Some people will eat anything that moves or even crawls. While the rest of us are wrinkling our noses at them, they’re actually at an advantage, because insects are considered to be very rich in proteins. A group of Dutch insect munchers love their creepy crawly snacks so much they’re releasing a special Insect Cookbook, next week. Their creation is said to be dedicated to promoting insects as a great source of nourishment. I haven’t read it myself, but I’ve heard it contains some pretty unique recipes like how to add worms to your chocolate muffin mix, or grasshoppers on a mushroom risotto.

For obvious reasons, many people aren’t too enthusiastic about the Insect Cookbook, but a few feel that it couldn’t be coming out at a better time. According to Marcel Dicke, a professor at Wageningen University, the world population is expected to hit 9 billion by 2050, and there may not be sufficient land to raise livestock that meets everybody’s needs. We might just have to turn to bugs as a protein alternative. The university also said the nutritional value of insects is quite similar to that of meat, and it is more environmentally friendly to raise insects instead of livestock. “I see this as the next step towards the introduction of insects on restaurant menus in the Netherlands.

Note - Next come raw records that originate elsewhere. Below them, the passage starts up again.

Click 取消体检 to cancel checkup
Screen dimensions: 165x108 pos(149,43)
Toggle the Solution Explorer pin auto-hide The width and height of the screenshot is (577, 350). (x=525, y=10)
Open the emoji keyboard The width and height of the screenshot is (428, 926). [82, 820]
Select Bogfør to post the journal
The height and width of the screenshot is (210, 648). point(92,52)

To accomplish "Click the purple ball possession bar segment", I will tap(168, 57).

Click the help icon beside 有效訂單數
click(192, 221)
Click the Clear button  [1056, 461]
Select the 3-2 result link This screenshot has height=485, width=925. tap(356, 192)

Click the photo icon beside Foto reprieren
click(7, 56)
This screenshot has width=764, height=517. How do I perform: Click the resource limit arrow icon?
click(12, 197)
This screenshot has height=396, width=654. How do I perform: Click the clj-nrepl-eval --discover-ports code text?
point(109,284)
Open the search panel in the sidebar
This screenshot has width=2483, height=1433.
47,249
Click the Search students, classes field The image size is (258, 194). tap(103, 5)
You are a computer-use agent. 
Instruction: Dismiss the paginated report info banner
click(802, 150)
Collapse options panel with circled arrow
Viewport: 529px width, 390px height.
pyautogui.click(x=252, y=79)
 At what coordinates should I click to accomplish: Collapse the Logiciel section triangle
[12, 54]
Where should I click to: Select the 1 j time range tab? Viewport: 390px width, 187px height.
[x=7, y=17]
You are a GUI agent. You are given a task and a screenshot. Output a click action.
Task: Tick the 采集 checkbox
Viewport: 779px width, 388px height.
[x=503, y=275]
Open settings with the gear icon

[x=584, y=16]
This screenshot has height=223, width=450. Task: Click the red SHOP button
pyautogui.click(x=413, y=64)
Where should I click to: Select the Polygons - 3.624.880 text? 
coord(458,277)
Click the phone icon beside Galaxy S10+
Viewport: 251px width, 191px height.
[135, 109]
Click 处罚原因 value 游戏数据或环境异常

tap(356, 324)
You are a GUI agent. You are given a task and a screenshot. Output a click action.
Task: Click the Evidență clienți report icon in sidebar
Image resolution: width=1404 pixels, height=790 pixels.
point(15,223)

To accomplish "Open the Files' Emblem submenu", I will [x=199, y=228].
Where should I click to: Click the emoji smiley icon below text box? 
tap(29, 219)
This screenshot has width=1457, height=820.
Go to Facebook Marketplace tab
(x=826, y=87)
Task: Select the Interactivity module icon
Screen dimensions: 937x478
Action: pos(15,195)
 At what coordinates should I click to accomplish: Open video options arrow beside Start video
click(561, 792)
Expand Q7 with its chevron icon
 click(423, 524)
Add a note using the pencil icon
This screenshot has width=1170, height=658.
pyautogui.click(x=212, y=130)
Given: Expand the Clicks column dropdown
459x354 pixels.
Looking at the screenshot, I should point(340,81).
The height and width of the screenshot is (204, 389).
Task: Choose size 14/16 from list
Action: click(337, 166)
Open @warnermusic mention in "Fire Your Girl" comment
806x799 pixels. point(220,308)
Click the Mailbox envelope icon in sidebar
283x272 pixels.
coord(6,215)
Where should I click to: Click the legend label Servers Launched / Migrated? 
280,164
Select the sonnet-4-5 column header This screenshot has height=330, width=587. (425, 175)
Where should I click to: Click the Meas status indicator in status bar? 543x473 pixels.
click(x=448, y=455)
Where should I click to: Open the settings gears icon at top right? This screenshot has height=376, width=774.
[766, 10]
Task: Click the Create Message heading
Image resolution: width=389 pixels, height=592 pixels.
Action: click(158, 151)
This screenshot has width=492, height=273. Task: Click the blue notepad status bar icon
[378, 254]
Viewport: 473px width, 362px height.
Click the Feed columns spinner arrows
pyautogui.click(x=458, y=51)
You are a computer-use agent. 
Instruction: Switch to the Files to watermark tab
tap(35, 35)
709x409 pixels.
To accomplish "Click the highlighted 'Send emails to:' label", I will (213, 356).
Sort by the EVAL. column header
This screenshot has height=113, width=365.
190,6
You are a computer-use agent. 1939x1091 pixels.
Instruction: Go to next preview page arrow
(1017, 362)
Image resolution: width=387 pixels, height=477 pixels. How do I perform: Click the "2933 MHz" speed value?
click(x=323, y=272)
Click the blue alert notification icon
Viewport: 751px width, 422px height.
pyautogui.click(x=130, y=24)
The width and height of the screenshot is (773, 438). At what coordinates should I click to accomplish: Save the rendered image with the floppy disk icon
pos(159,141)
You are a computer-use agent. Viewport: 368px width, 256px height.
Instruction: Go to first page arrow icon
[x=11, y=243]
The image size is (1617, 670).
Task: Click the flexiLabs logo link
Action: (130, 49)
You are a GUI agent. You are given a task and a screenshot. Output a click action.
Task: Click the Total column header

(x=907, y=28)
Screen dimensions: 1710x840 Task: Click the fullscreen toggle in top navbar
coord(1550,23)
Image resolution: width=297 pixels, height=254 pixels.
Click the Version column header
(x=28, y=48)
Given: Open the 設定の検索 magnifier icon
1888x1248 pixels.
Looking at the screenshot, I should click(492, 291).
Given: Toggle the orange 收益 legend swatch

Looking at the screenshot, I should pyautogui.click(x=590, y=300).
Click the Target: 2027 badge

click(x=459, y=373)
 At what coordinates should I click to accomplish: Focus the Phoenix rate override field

I also expect people to buy the book and start cooking with insects at home,” says Dicke. However, he does admit that there might be some resistance towards insect foods, especially from the countries where people consume large portions of meat.

Photo: Michael Kooren/REUTERS

For the launch of the book, Henk van Gulp, a Dutch chef who specializes in insect recipes, is planning to bake the world’s biggest grasshopper pie. There’s also a restaurant in the town of Haarlem, Spectakel, where a five-course menu of insect dishes was served in the past month. One of this month’s specials is meat pie sprinkled with nuts, seeds, and of course, worms. Even so, Spectakel’s chef, Mark Van Kimmenaede, doesn’t think insect food is going to take off too soon and the peculiar taste of insects is to blame for this. “It does not go well with fish, for example,” he says. “It is nice to have one or two dishes with insects on the menu, but it has to stay fun.” Perhaps the chef does not realize that the Chinese could be his biggest customers. They serve all kinds of creepy crawlers as fast food.

Photo: Michael Kooren/REUTERS

Insect-based cuisine isn’t something new. According to Daniella Martin, the host of web-based cooking show Girl Eats Bug, 80% of the world’s cultures eat bugs. I think that may be a slight exaggeration on her part, but if this cookbook becomes a hit, we might see a growing interest in these crunchy delicacies.